On 1 May 1455, at the Battle of Arkinholm, near Langholm, Balvenie and his elder brothers, Archibald Douglas, Earl of Moray, and Ormond were trapped by forces loyal to the crown and were defeated. Moray was killed during the battle, Ormond was captured and executed soon after, but Balvenie escaped to England. For a time he took refuge there, along with the other surviving brother, James Douglas, 9th Earl of Douglas. Following the defeat at Arkinholm, in the summer of 1455, all Douglas titles were declared forfeit, and their land reverted to the crown, Balvenie was specifically cited as having helped his mother fortify the Douglas castle of Abercorn against the King. Balvenie, Douglas and their mother were outcast from Scottish society for their treasonable dealings with the English.

===Return to Scotland and death===
Following the death of King James at Roxburgh Castle in 1460, Balvenie returned to Scotland with his brother after being granted an annuity by the English King of £100 from the revenues of the customs of Southampton and other places. In an attempt to foment further rebellion by John of Islay against the Scottish crown, the brothers ratified the Treaty of Ardtornish-Westminster, on behalf of the English with the Lord of the Isles.

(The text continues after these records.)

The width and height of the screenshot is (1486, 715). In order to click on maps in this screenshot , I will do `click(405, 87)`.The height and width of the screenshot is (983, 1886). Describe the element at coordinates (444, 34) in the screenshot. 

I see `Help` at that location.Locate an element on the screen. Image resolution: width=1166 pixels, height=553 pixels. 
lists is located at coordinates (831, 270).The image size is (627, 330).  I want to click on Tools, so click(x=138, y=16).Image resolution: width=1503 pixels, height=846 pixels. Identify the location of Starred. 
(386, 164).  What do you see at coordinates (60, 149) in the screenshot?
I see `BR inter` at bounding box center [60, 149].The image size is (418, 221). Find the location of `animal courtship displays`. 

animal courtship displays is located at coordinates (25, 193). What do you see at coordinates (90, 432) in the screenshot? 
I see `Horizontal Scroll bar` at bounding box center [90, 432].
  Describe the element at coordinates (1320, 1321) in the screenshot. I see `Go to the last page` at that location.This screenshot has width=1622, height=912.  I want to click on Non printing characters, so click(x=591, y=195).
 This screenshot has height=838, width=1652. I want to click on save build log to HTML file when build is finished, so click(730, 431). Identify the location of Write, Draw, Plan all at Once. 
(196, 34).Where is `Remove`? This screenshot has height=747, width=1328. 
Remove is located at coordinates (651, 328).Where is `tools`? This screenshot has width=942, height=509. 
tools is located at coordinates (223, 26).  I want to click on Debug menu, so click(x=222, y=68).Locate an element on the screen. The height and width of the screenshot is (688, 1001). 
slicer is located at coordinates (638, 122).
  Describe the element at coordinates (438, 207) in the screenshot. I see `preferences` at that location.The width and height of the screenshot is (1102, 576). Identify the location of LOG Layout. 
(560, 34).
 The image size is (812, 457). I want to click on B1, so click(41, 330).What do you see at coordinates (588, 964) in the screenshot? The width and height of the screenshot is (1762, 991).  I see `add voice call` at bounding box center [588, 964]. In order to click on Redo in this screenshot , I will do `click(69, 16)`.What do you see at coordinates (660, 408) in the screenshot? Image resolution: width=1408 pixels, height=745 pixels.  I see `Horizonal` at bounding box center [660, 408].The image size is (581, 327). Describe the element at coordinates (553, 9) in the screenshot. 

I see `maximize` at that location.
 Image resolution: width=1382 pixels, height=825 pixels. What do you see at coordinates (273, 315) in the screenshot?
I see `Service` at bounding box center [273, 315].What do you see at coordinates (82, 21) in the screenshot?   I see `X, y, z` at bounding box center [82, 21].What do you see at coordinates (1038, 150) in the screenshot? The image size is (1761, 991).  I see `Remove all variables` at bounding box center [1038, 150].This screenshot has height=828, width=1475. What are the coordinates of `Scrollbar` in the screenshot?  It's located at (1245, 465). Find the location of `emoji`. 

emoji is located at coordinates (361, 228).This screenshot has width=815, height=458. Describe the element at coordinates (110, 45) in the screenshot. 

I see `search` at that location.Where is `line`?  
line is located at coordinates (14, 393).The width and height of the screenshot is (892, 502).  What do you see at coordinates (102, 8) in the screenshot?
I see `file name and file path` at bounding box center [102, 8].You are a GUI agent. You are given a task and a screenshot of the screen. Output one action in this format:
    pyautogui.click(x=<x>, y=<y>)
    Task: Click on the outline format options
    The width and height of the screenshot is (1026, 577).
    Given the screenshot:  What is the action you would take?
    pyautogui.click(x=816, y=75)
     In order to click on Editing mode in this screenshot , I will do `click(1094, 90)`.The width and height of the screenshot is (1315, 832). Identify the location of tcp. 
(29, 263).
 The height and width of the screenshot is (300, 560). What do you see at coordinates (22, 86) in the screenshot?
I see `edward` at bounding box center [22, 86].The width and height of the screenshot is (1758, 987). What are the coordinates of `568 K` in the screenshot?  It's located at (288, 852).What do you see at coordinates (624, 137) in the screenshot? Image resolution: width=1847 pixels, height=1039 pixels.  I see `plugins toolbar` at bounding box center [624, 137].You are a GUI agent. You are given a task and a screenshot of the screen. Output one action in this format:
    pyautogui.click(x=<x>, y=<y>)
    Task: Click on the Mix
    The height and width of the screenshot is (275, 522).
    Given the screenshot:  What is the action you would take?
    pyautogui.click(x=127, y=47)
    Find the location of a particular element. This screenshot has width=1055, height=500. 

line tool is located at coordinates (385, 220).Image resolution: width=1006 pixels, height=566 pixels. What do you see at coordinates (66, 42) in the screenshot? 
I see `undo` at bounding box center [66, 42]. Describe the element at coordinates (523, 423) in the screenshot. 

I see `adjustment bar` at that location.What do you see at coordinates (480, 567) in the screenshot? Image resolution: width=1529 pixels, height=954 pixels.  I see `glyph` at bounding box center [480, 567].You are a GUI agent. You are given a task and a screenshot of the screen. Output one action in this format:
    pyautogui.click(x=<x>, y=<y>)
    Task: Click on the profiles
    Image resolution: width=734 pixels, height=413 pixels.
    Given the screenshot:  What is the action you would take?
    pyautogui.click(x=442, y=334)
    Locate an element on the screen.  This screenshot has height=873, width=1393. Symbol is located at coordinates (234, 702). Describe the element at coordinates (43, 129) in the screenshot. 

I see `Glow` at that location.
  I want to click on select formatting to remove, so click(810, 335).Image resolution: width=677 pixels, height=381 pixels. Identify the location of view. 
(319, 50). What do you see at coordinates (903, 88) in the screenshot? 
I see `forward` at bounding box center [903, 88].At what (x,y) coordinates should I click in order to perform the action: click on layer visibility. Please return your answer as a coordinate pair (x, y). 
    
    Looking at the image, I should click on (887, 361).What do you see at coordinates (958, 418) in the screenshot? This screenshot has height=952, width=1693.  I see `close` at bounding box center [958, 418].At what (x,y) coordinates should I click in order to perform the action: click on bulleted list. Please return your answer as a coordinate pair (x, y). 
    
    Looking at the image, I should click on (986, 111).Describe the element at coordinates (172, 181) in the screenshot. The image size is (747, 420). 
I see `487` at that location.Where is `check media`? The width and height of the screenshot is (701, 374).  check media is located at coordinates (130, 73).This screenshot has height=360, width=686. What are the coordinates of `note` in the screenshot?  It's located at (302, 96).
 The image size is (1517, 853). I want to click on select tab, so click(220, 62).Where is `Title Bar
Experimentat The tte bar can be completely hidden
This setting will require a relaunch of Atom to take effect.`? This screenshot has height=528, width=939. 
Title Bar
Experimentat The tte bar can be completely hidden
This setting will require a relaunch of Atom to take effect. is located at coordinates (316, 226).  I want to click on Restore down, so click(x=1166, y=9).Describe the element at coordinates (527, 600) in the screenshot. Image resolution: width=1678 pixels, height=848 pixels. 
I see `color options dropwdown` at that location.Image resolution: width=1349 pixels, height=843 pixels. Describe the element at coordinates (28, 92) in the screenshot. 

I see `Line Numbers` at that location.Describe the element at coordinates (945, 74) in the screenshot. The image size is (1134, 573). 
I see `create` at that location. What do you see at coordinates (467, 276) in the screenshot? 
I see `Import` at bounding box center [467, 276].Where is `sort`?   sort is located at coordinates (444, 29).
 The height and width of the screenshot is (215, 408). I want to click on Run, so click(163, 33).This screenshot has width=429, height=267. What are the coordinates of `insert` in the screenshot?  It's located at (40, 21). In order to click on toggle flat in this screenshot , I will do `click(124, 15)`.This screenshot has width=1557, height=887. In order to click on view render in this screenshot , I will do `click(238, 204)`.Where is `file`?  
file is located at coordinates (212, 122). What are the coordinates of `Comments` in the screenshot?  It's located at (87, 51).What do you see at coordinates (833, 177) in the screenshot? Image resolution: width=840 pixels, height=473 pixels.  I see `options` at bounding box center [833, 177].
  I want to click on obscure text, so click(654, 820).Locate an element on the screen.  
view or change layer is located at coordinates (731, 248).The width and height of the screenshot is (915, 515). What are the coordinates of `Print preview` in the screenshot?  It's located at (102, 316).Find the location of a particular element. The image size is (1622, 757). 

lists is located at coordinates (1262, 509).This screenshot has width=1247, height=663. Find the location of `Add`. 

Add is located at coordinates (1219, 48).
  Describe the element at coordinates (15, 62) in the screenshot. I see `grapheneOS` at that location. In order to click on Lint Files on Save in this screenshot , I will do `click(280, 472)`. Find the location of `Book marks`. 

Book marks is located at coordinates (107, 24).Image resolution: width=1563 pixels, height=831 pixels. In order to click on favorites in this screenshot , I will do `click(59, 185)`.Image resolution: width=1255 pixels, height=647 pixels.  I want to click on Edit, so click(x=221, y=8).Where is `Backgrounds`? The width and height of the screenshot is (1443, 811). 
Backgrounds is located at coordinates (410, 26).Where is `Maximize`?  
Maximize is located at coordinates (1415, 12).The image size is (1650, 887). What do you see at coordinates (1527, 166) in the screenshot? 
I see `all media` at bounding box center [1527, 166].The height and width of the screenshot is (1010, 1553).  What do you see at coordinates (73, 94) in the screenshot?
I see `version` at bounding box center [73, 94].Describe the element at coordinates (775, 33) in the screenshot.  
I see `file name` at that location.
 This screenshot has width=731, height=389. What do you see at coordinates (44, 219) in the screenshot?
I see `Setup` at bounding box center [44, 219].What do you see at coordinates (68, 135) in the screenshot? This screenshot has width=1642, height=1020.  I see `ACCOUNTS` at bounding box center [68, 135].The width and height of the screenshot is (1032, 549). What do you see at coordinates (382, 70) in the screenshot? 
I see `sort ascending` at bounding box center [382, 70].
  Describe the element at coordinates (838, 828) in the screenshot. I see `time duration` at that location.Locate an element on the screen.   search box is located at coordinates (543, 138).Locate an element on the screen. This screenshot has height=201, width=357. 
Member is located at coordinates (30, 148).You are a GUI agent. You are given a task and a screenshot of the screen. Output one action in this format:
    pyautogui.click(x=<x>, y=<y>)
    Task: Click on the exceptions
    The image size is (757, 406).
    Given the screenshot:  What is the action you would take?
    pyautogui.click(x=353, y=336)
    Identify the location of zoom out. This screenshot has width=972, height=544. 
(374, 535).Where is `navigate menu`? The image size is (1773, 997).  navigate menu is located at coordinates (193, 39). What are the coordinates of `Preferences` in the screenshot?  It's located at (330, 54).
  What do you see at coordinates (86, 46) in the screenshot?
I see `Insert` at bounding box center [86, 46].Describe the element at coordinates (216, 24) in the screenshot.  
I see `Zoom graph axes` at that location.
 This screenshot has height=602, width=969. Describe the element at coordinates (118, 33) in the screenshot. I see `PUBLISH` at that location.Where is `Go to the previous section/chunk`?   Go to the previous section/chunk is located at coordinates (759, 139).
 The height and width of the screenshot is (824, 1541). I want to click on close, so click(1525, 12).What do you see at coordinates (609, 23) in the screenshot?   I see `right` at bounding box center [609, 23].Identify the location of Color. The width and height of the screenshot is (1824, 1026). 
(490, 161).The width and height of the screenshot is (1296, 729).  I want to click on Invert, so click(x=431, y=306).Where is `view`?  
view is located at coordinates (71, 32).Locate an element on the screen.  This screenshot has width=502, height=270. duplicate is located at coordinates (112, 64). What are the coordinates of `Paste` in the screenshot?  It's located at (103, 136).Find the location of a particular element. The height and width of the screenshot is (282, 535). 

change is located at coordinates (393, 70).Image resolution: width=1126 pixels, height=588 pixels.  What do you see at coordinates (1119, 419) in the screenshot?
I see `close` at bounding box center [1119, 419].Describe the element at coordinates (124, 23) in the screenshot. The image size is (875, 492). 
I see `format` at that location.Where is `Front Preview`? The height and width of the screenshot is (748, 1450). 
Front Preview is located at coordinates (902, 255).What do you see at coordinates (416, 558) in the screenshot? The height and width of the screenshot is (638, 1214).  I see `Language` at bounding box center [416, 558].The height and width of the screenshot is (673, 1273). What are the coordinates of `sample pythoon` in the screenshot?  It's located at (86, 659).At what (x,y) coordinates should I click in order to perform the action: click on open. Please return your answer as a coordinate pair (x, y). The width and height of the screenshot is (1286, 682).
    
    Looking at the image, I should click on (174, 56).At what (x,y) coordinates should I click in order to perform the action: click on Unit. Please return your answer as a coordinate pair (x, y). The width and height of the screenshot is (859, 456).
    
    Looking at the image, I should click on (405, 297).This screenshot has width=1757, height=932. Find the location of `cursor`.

For his part in these negotiations, the Scottish council of regency, put a price upon Balvenie's head of 1,200 Merks (the equivalent of £45,000 in the present day). In 1463 Balvenie was again in Scotland trying to raise men to the Douglas standard, but was captured by members of the Scotts of Liddesdale. He was taken to Edinburgh, where he was incarcerated for twelve days before being beheaded.